*Data provided*
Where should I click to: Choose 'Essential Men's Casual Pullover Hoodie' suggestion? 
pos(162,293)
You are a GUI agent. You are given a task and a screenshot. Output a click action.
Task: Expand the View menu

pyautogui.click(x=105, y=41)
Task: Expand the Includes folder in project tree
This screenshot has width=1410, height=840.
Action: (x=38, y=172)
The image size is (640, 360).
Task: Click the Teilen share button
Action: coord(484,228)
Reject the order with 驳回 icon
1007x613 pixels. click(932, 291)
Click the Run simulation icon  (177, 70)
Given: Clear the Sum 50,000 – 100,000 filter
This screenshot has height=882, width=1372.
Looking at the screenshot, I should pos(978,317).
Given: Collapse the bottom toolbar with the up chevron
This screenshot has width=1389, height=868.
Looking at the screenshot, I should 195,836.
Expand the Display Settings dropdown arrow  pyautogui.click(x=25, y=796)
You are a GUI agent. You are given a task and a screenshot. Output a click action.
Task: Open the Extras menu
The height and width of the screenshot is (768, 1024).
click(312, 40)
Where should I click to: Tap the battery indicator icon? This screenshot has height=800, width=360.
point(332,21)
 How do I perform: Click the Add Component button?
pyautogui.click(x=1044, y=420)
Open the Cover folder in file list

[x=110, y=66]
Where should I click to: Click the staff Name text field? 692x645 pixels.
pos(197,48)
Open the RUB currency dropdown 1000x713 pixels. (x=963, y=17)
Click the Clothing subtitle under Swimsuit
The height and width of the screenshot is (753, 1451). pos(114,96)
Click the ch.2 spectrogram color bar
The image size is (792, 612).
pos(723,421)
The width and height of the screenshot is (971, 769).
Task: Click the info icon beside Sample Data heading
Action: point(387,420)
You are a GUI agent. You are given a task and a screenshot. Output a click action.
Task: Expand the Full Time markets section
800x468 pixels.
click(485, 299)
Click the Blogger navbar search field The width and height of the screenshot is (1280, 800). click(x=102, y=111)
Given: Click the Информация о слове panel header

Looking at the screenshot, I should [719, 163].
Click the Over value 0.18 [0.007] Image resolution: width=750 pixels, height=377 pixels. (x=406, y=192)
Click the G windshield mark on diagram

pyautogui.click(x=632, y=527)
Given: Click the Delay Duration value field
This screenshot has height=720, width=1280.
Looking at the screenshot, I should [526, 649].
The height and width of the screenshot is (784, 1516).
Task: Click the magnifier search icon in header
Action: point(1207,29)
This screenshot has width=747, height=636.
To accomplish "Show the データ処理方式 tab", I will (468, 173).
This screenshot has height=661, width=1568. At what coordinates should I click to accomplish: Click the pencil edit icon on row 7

*What is needed*
Could you reproduce, exactly, every line above from the line with "Click the Over" to the line with "Given: Click the Delay Duration value field", and no other line? Both ends count.

*Task response*
Click the Over value 0.18 [0.007] Image resolution: width=750 pixels, height=377 pixels. (x=406, y=192)
Click the G windshield mark on diagram

pyautogui.click(x=632, y=527)
Given: Click the Delay Duration value field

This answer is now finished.